====== SOURCE EXTRACT ======
The following discussion is closed. Please do not modify it. Subsequent comments should be made on the appropriate discussion page. No further edits should be made to this discussion.


The infobox I had added back in April [1] has been removed in early September by Jip Orlando [2] on procedural grounds. So here I am: is there consensus for the reintroduction of the infobox? What are the arguments against its introduction? JBchrch talk 03:46, 20 October 2021 (UTC)[reply]

Thank you, JBchrch for the ping. For anyone else reading, the editnote requiring discussion of an infobox was added here: [3], with the edsum: remove infobox added with no discussion recently. What a surprise that this has caused edit-warring! There is an inconclusive discussion in talk archive 1, but a consensus is needed. Bound to be problematic here. There appears to be no current consensus either for or against an infobox. The tangential discussion I referenced in my edsum took place briefly in Archive 2. Also, per this: [4], infoboxes are neither required nor prohibited. So, here are my thoughts on an infobox for this article:
  • Oppose - comparing the current revision: [5] to the most recent one with an infobox: [6]:
  1. An infobox shrinks the image too much. The px parameter can be modified, but I think that doing so makes the infobox intrusive into the text.
  2. Duplication of info- His born and death dates are in the lead, along with his notable work.
  3. The controversy over "British" versus "Irish-born British." "British," in the previous infobox, had redirected to British Nationality Law, which has nothing in it regarding "Irish-born British." This is a dangerous omission based on the controversy that litters the talk page and its archives.
  4. Lack of nuance- his style is identified as Figurative art and the movement as Abstract Expressionism. But his output encompassed more than a single style and movement. As the lead says: "His output can be broadly described as sequences or variations on single motifs; including the 1930s Picasso-influenced bio-morphs... the 1950s 'screaming popes' ... and the cooler, more technical 1980s paintings."
======
◆ GIVEN REQUEST A
In the listing, swap "Instruction" for "Directive", starting with the line containing "Given: Retweet the" and going on through the end of the listing. Leave out the pictures.
====== EXTRACTED INFORMATION ======
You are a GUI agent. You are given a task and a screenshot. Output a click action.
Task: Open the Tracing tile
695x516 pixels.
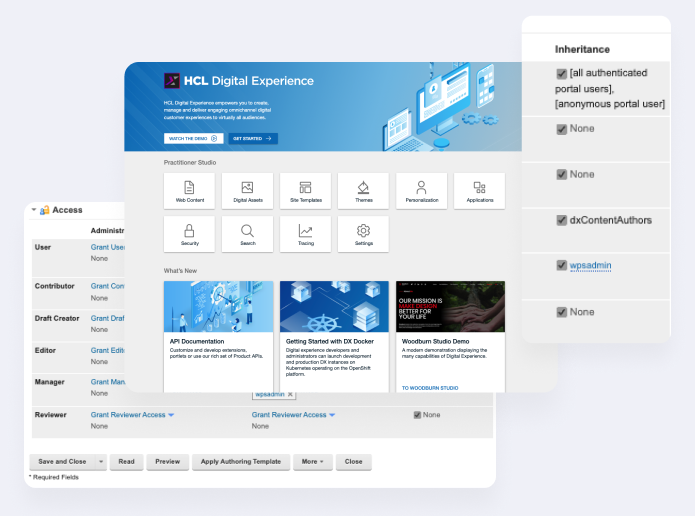305,234
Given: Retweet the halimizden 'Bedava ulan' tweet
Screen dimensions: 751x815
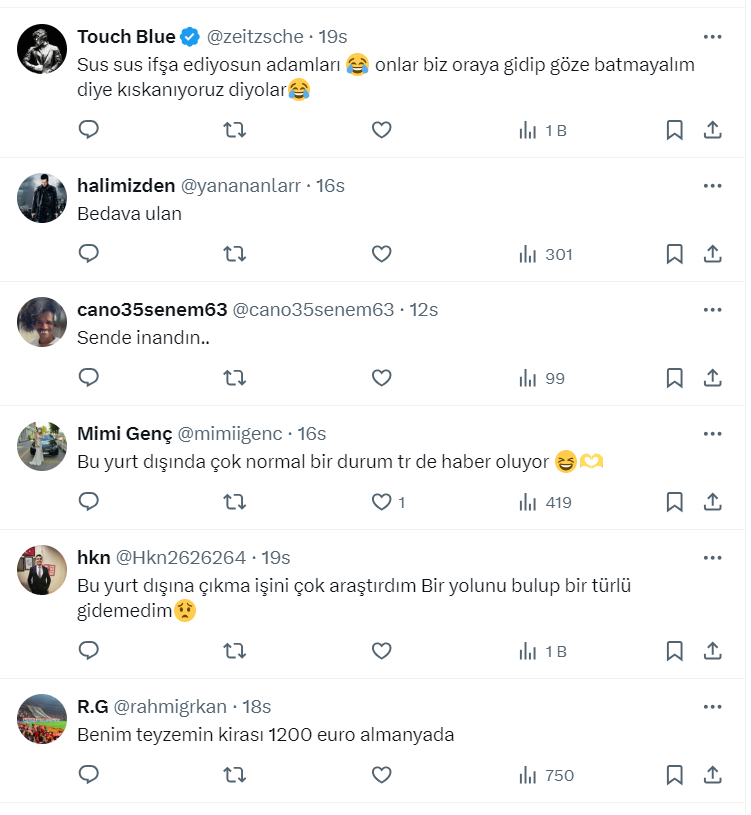Looking at the screenshot, I should click(x=234, y=254).
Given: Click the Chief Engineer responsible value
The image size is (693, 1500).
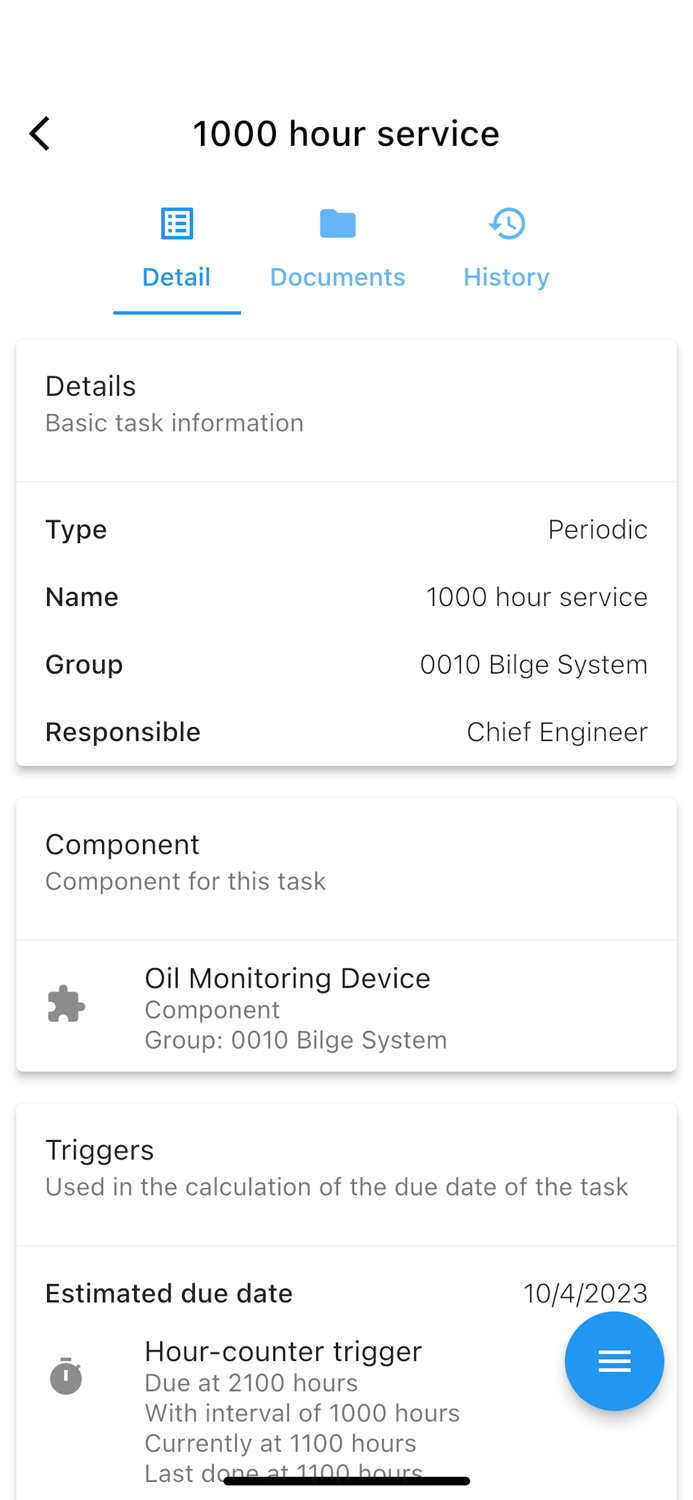Looking at the screenshot, I should click(x=557, y=732).
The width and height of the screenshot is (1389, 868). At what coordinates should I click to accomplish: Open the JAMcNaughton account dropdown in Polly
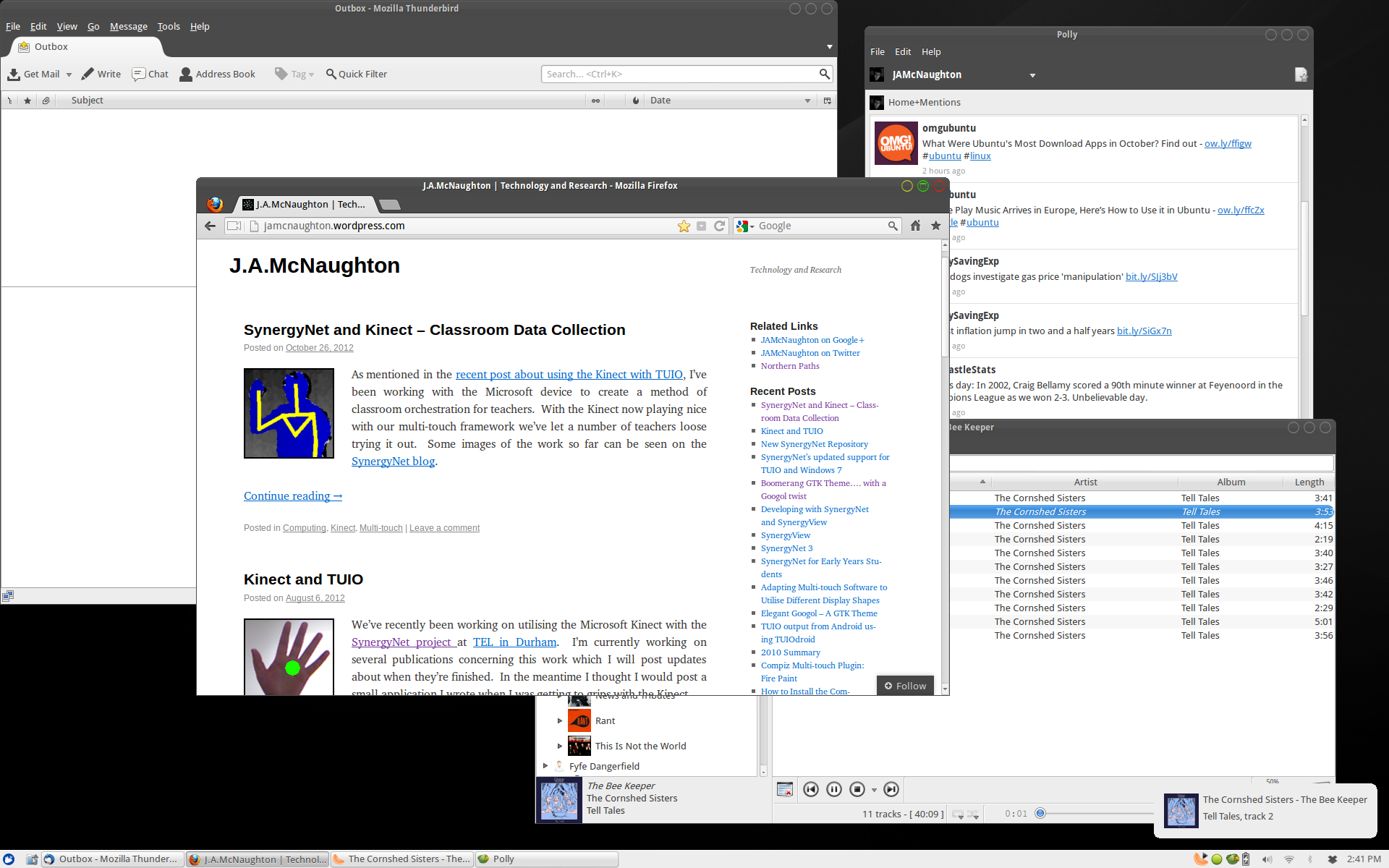(x=1032, y=75)
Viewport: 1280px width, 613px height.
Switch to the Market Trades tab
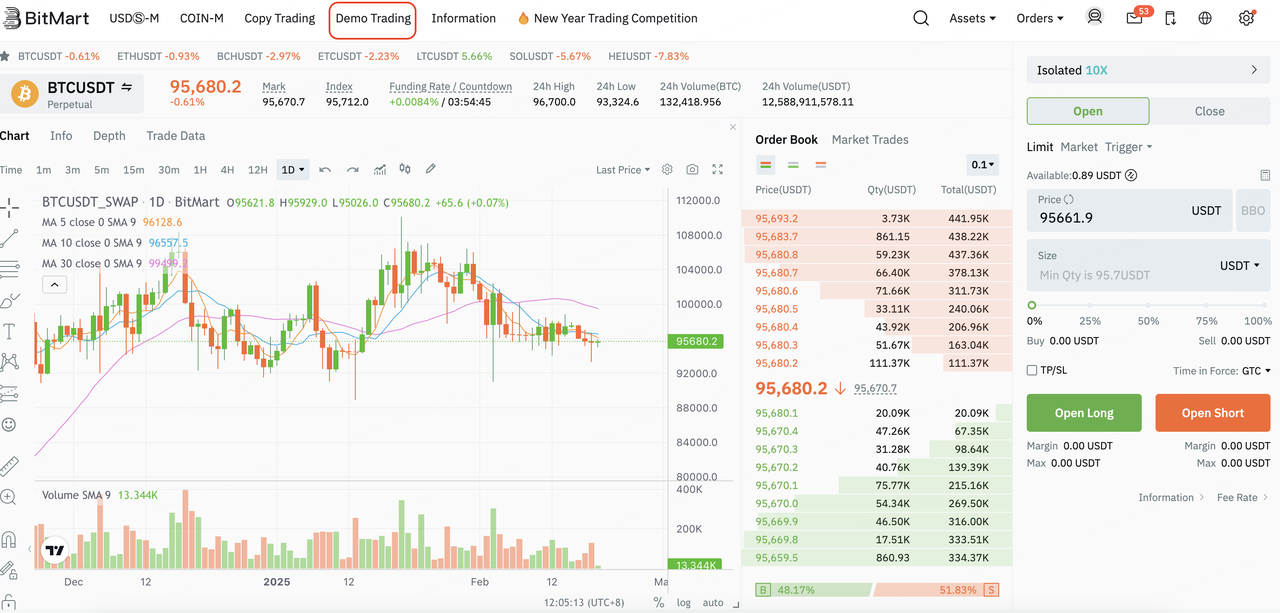click(x=869, y=140)
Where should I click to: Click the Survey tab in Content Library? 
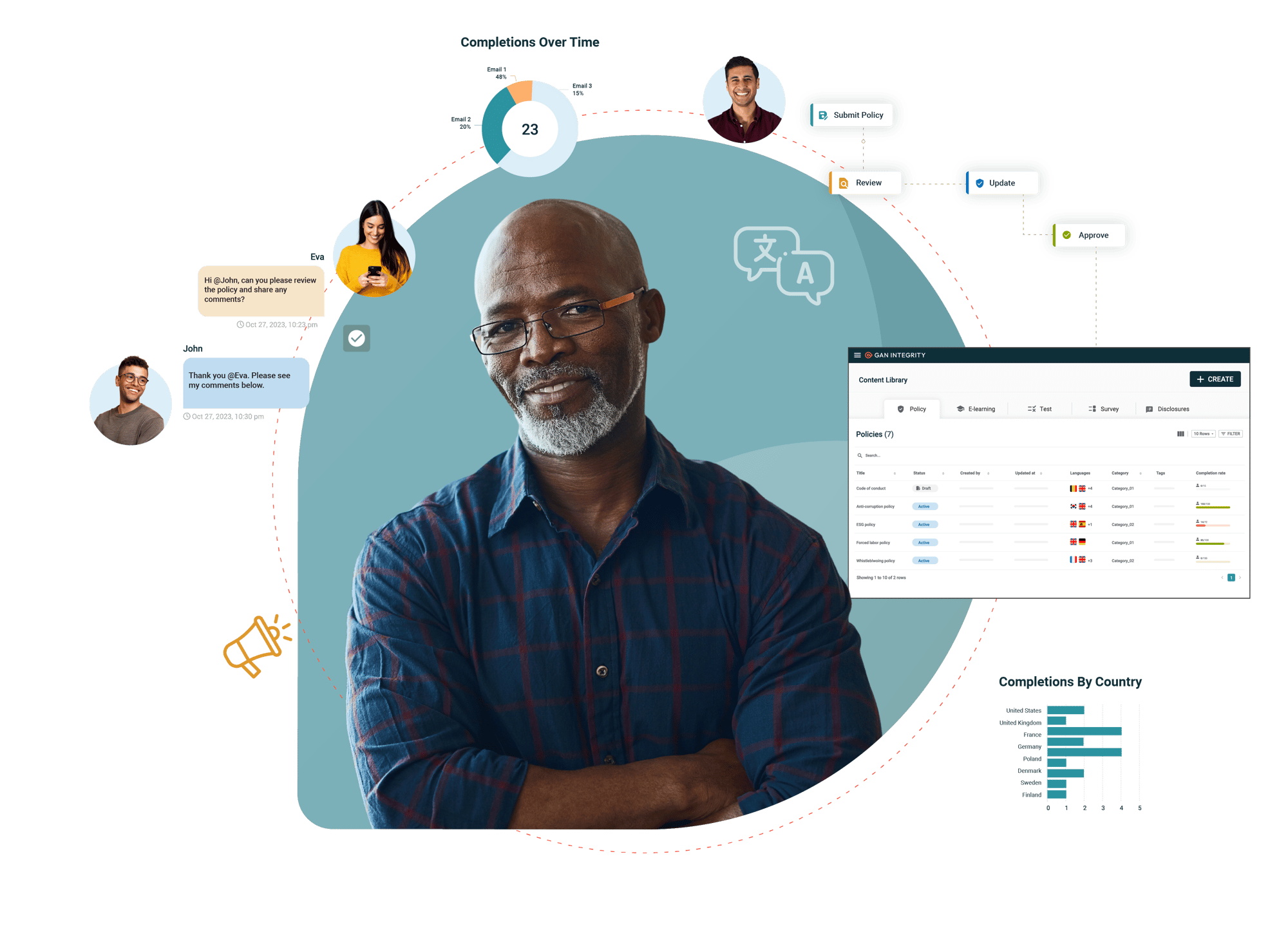coord(1108,410)
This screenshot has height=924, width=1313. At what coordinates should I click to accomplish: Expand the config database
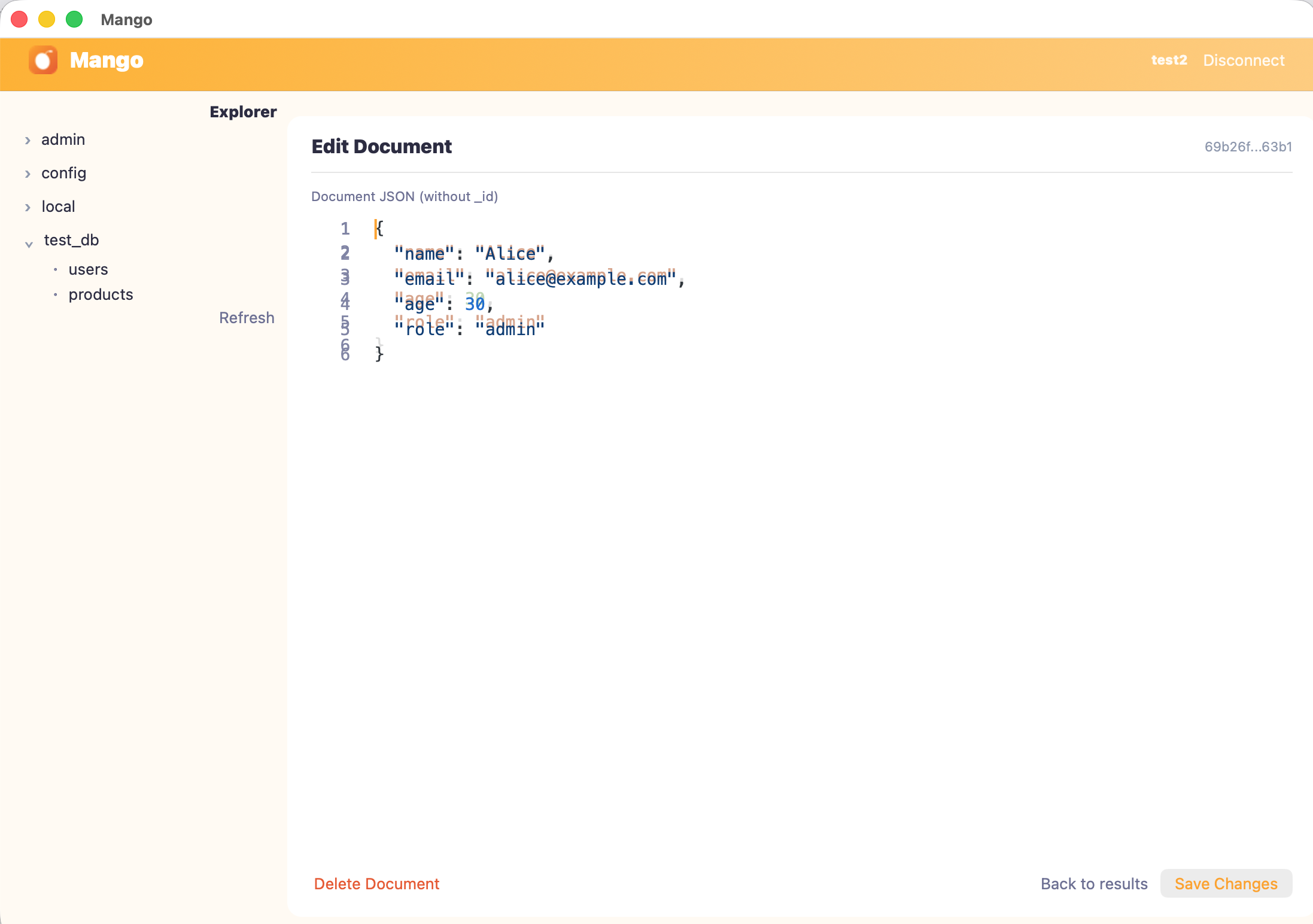[x=28, y=173]
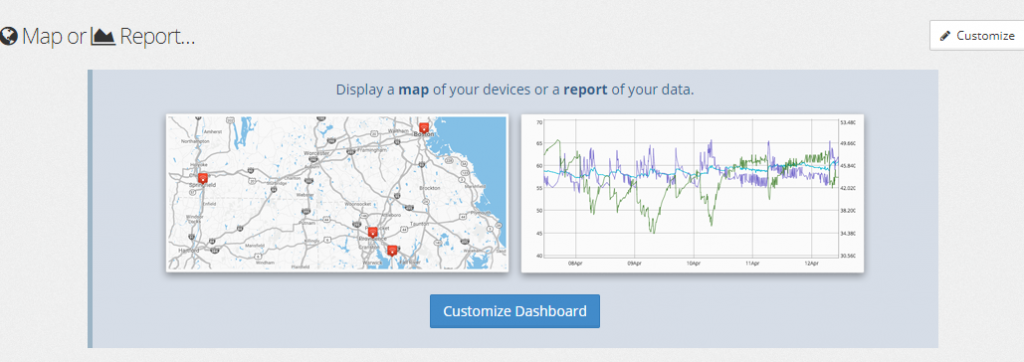Click the 10Apr label on chart axis
This screenshot has width=1024, height=362.
coord(693,263)
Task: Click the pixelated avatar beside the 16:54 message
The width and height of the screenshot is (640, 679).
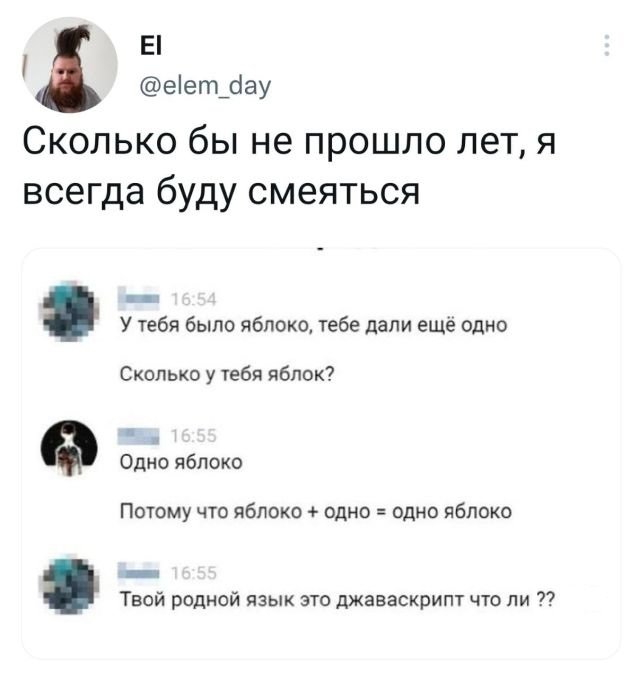Action: [x=69, y=310]
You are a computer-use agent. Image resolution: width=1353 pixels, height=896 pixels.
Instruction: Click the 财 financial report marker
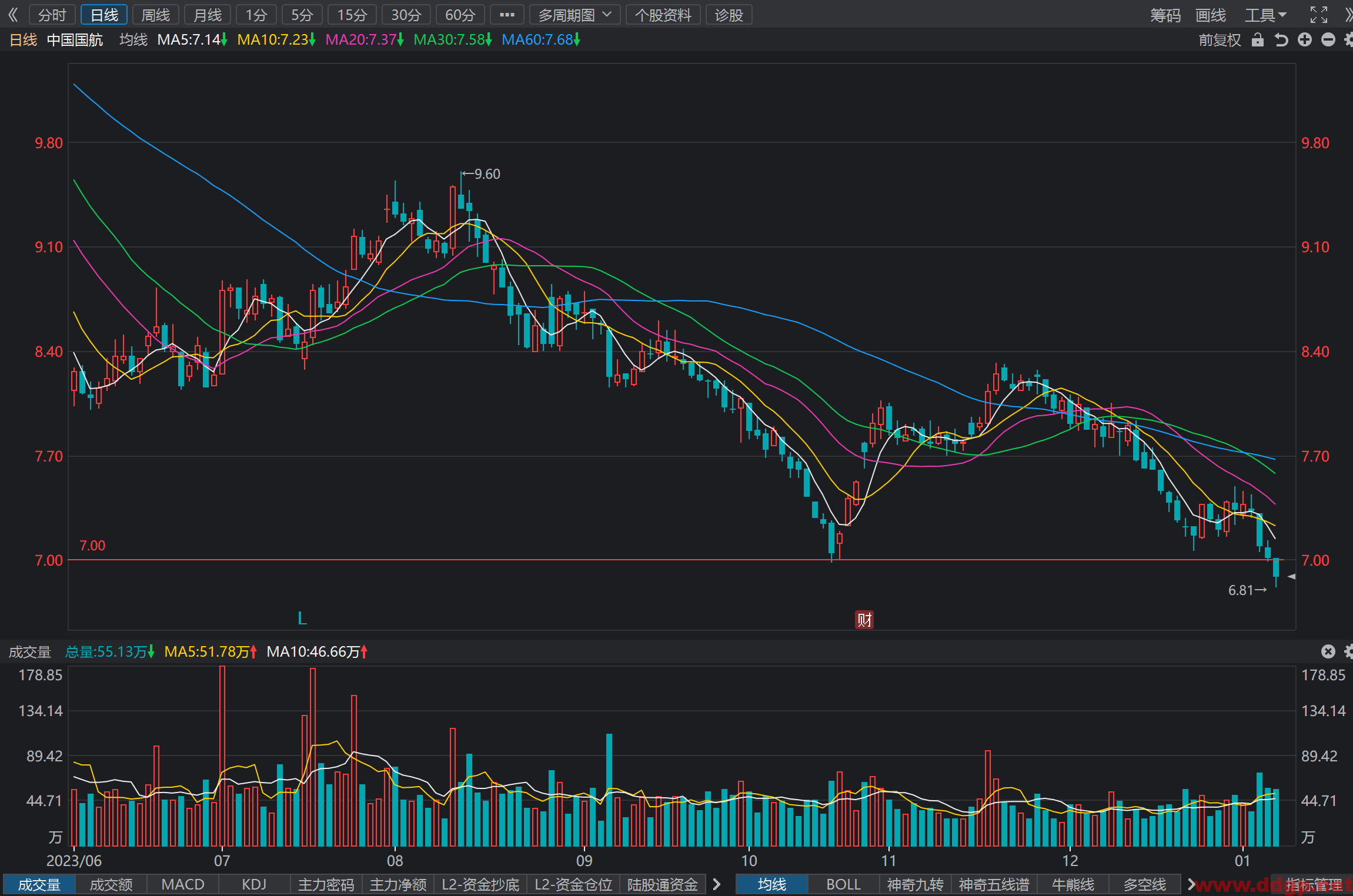[x=864, y=620]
======
◆ GIVEN REQUEST B
Write the next part of the infobox discussion, starting after its last line.

◆ EXERCISE OUTPUT A
Given: Retweet the halimizden 'Bedava ulan' tweet
Screen dimensions: 751x815
Looking at the screenshot, I should click(x=234, y=254).
Given: Click the Chief Engineer responsible value
The image size is (693, 1500).
Looking at the screenshot, I should click(x=557, y=732).
The width and height of the screenshot is (1389, 868). At what coordinates should I click to accomplish: Open the JAMcNaughton account dropdown in Polly
(x=1032, y=75)
Viewport: 1280px width, 613px height.
Switch to the Market Trades tab
click(x=869, y=140)
Where should I click to: Click the Survey tab in Content Library? 
coord(1108,410)
This screenshot has height=924, width=1313. At what coordinates should I click to accomplish: Expand the config database
[x=28, y=173]
Click the 10Apr label on chart axis
This screenshot has width=1024, height=362.
coord(693,263)
Task: Click the pixelated avatar beside the 16:54 message
The width and height of the screenshot is (640, 679).
Action: [x=69, y=310]
You are a computer-use agent. Image resolution: width=1353 pixels, height=896 pixels.
Directive: Click the 财 financial report marker
[x=864, y=620]

◆ EXERCISE OUTPUT B
This final argument is most important in my opinion- we shouldn't do the reader a disservice by presenting things as a list that have better nuance written as prose. Jip Orlando (talk) 14:28, 20 October 2021 (UTC)[reply]
  • Oppose - per above and before. We have enough trouble with the first line - a box would only increase this. Johnbod (talk) 14:36, 20 October 2021 (UTC)[reply]
  • Support, as proposer. An infobox serves readers. It allows them to immediately identify the relevant time period, the relevant geographic area, the relevant medium, and other relevant information that allows them, in a few seconds, to know who the subject is. Changes to the content of the infobox can be made, discussions can take place and consensus can be met, so the argument that "my" infobox was wrong (which I'm happy to accept) is not really a good argument again the introduction of an infobox at all. I would also like to point out that pretty much all the articles about 20th-century painters have an infobox: Pablo Picasso, Jackson Pollock, Cy Twombly, Marc Chagall, Willem de Kooning, Mark Rothko, Amedeo Modigliani, Roy Lichtenstein, Andy Warhol, Jean-Michel Basquiat, David Hockney, Robert Rauschenberg... Is there anything specific to Bacon such that an infobox could not be created? Finally, regarding the Irish/English controversy, I note that at least two editors who have been involved in this controversy have been blocked indefinitely[a], so it's not like this debate involved constructive, good-faith editors in good standing. It was just one example of the project-wide, longstanding edit-warring between different nationalisms. This should not distract us from our primary function, which is to serve readers. JBchrch talk 14:59, 20 October 2021 (UTC)[reply]
  • Oppose per discussion. Randy Kryn (talk) 17:29, 20 October 2021 (UTC)[reply]
  • Oppose. Pointing to the existence of IBs in other articles is a WP:OTHERCONTENT argument that has no force against local consensus. Nationality disputes are among the most intractable and I doubt that we've seen the last of this one despite any user blocks. Agree with Jip Orlando. Ewulp (talk) 04:21, 22 October 2021 (UTC)[reply]
WP:AADP is rarely useful as an essay, because you can extract pretty much anything from it. In this particular case, the section you cited states While these comparisons are not a conclusive test, they may form part of a cogent argument; an entire comment should not be dismissed because it includes a comparative statement like this. Besides, there is no prior consensus: we are forming the consensus right now. JBchrch talk 14:05, 22 October 2021 (UTC)[reply]
  • Oppose, as somebody that is not opposed to infoboxes per se,[7] but Bacon is singularly unsuited to categorisation, and say this having been married to a librarian who spent 10 years documenting and categorising artifacts, so understand the urge. But...for eg describing him as an Abstract Expressionist is way off the mark / cringe worthy and a good eg of the issues likely to be brought up in this case (he was not part of any movement, and conversely there is no "school of Bacon"), to say nothing of the torture that a one/two word infobox description of his nationality would reign down on this page, for years and years. Ceoil (talk) 01:33, 24 October 2021 (UTC)[reply]

Notes

The discussion above is closed. Please do not modify it. Subsequent comments should be made on the appropriate discussion page. No further edits should be made to this discussion.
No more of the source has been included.